Die Ziele der gemeinsamen Transferstrategie sind aus dem Selbstverständnis der kooperierenden Hochschulen abgeleitet. Dabei geht es nicht nur um die Nutzung von Synergien im Netzwerkverbund, indem die Potenziale der beiden HAW und die Erfahrungen und Strukturen der UFR verknüpft werden, sondern insgesamt um eine institutionelle Weiterentwicklung mit einem Transferkonzept, das auf die gesamtgesellschaftlichen Systeme gerichtet ist, die mit den Innovationsthemen und ihren Akteuren verbunden sind.

  • Ziel der ressourceneffizienten Weiterentwicklung des Transfersystems durch Spezialisierungen im Netzwerk (z. B. zu Patente/IP) und Abbau/Vermeidung von Parallelstrukturen.
  • Ziel der erhöhten Erfolgswahrscheinlichkeit bei der Transferanbahnung durch die Auflösung der Wettbewerbssituation zwischen den drei Hochschulpartnern im Bereich Transfer.
  • Ziel der Steigerung der Transferaktivitäten durch die dauerhafte Vernetzung der bisher getrennt agierenden Verbundpartner, die gemeinsam mit den assoziierten Partnern dezentral effiziente und abgestimmte Transferarbeit leisten, die ohne aufwändige zentrale Infrastruktur koordiniert wird.

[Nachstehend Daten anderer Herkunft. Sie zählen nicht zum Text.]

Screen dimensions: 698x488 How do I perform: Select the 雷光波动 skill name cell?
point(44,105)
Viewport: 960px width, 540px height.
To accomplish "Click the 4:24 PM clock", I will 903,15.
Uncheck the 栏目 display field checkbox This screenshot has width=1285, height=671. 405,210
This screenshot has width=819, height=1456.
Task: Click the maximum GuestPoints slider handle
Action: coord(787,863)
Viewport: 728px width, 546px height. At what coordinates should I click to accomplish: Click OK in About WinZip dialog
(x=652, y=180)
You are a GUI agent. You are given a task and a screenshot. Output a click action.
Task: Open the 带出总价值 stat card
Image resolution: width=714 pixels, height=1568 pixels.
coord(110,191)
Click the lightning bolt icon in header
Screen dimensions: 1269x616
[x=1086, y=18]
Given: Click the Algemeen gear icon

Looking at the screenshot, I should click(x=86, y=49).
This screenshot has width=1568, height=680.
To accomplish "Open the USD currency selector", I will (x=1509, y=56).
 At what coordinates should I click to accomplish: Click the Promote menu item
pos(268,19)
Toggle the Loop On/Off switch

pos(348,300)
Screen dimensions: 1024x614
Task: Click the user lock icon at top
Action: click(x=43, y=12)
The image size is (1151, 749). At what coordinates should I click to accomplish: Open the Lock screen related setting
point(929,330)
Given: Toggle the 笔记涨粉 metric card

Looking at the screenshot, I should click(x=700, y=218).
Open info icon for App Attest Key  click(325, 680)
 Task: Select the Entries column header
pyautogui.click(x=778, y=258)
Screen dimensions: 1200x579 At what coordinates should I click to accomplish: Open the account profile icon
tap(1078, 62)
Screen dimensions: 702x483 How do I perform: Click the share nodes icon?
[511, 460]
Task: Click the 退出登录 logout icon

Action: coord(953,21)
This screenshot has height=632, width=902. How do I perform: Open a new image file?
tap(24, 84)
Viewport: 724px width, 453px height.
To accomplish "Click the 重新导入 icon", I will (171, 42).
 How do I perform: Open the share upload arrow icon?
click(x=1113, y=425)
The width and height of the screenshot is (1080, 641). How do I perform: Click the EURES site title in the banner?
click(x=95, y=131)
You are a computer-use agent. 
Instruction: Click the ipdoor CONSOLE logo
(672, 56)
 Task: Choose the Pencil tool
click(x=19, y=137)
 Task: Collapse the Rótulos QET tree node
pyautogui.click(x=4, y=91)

  • Ziel der Verringerung der Zugangshürden für KMU zu den Hochschulen  durch spezifische Transfer-Angebote und die gesteigerte Einbindung unterschiedlicher Gruppen der Zivilgesellschaft
  • Ziel der weiteren Entwicklungsfähigkeit des Transfermodells durch die Ausdehnung der regionalen Wirkung (u. a. bereits im internationalen, grenznahen Bereich durch Einbezug der angrenzenden Regionen in Frankreich und der Schweiz im Rahmen der TMO, die geplante Ausdehnung an die österreichische Grenze im Süden und die thematische Ausdehnung ausgehend von der Digitalisierung auf andere Kernkompetenzen der drei beteiligten Hochschulen, etwa das Themenfeld Medizintechnik/ Life Sciences).